**Data listing:**
###

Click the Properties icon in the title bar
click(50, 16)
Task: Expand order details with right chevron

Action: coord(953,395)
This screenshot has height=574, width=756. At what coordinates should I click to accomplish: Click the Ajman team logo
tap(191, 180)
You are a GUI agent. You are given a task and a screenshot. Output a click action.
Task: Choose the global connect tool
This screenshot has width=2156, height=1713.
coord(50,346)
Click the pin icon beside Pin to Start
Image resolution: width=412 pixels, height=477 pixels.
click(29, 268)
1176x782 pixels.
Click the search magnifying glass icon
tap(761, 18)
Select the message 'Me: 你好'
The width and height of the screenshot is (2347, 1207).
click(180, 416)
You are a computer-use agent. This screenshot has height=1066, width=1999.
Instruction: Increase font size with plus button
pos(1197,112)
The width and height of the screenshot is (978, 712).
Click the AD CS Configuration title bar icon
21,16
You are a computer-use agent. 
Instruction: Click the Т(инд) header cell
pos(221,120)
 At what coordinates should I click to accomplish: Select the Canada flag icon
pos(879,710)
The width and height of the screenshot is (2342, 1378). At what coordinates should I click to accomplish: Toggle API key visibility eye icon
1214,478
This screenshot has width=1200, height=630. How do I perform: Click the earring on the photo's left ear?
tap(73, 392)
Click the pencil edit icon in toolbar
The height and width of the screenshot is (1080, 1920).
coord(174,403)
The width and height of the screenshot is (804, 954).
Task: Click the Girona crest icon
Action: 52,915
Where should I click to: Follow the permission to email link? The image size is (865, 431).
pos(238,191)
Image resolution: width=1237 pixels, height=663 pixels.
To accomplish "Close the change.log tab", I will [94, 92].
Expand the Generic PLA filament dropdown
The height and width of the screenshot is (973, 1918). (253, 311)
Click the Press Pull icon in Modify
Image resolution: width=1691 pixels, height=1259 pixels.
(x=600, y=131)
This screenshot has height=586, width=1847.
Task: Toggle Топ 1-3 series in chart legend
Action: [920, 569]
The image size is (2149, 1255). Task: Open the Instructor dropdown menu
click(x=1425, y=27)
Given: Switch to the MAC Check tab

###

**GIVEN TASK:** Can you copy out, word for word, the rows from the line containing "This screenshot has width=1200, height=630." through the line containing "will [94, 92].", including both of those lines?

**TASK RESULT:**
This screenshot has width=1200, height=630. How do I perform: Click the earring on the photo's left ear?
tap(73, 392)
Click the pencil edit icon in toolbar
The height and width of the screenshot is (1080, 1920).
coord(174,403)
The width and height of the screenshot is (804, 954).
Task: Click the Girona crest icon
Action: 52,915
Where should I click to: Follow the permission to email link? The image size is (865, 431).
pos(238,191)
Image resolution: width=1237 pixels, height=663 pixels.
To accomplish "Close the change.log tab", I will [94, 92].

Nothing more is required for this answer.